BACKGROUND AND OBJECTIVES: Conservative surgery for soft-tissue sarcoma (STS) within multimodality treatment attempts to reconcile two contradictory requirements: assuring a good oncological outcome through a wide resection and preserving the function. The aim of our study is to verify whether our conservative approach to STS met these objectives. METHODS: A retrospective database analysis was performed in adults with primary limb or trunk wall STS operated in a single center from 1989 to 2012. Predictive factors for postoperative complications and functional impairment were tested in a multivariate analysis. RESULTS: 728 patients were operated (resection R0: 68%). Neoadjuvant chemotherapy (NAC) was given to 28%, postoperative radiotherapy to 70% of patients. Median follow-up was 103 months.
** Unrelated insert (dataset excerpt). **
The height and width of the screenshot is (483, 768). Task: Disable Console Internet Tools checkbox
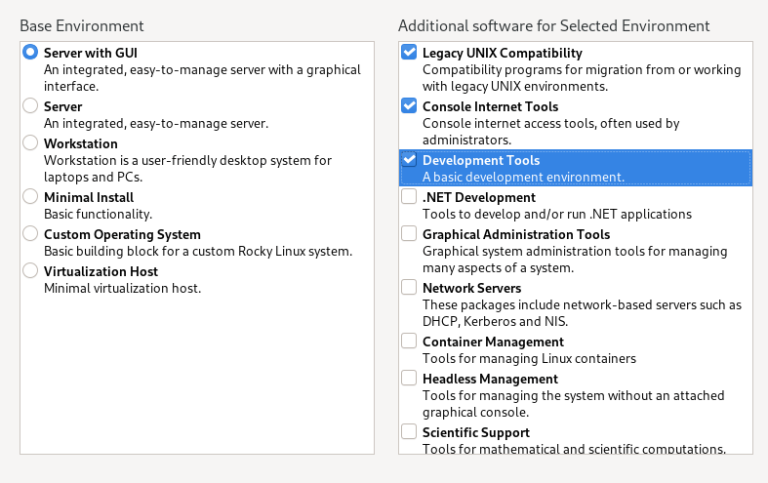pos(409,106)
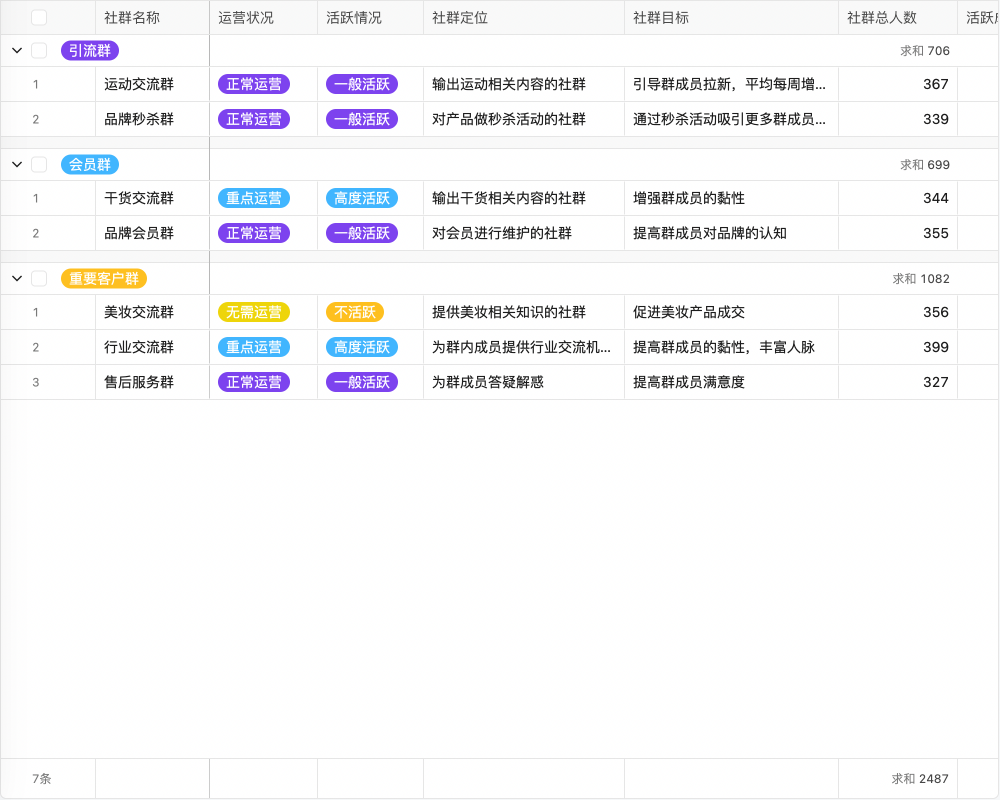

At five years, overall survival was 80% and local recurrences 11%. Major postoperative complications occurred in 8% and functional impairment in 13% of the patients. Independent predictive factors for postoperative complications were American Society of Anesthesiologist classes 2 and 3 (OR: 2.3, CI: 1.2-4.5 and 4.0 CI: 1.7-9.3), tumor size >80 mm (OR: 2.5, CI: 1.3-4.9), tumor site (trunk wall/lower limb, OR: 4.1, CI: 1.3-13.6) and multifocal/multicompartmental spread (OR: 2, CI: 1.1-3.6). Independent predictive factors for function impairment were postoperative complications (OR: 5.3, CI: 2.8-10.1), NAC (OR: 3.6, CI: 2.2-5.8), and bone or neurovascular involvement (OR 3.3, CI 2.0-5.3), whereas Early Rehabilitation after Surgery (ERAS) improved outcome (OR: 0.5, CI: 0.3-0.9). CONCLUSION:Postoperative complications induced functional impairment. They may be reduced by acting on comorbidity factors and careful tumor evaluation prior to surgery. Furthermore, ERAS measures improved function.